I had thought of him many times over the last decade and a half, sometimes with love and sometimes with anger, but the truth was that since I had met Bastiaan he had started to fade from my memory, a thing that I had never previously imagined could happen. I had grown to realize that although I had once loved him—and I had loved him—it was nothing like the love I had experienced with Bastiaan. I had allowed a crush to become an obsession. I’d been infatuated with the idea of his friendship, with the awareness of his beauty, and by his unique ability to transfix all those around him. But Julian had never loved me in return. He may have liked me, he may have cared about me like a brother, but he had never loved me romantically.

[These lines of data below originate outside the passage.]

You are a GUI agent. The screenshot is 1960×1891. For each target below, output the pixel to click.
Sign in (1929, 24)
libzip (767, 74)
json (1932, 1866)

“So you live in New York?” he said finally, breaking the silence.
“Yes,” I said. “For about seven years now.”
“I never would have imagined you here. For some reason, I always thought of you living in some sleepy English village. A schoolteacher or something.”
“You thought of me then? Over the years?”
“Of course I did. I could hardly have forgotten you. Are you a doctor, is that it? That’s quite a life change.”
“No, nothing like that,” I said, shaking my head. “I’m just a volunteer. Although my boyfriend is. He works here at Mount Sinai. When we first met, his specialty was communicable diseases and I suppose he was the right man in the right place at the right time because once this thing broke, his services were in demand. But of course we know a lot of gay people here in the city and it started to affect me when we lost friends. I developed an interest in what was going on, in what I could do to help. And I found out that a lot of victims have been abandoned by their families because they’re so ashamed of what’s happened to them. That’s where I come in.”
“You’ve become a do-gooder,” he said. “Strange, considering how selfish you always were.”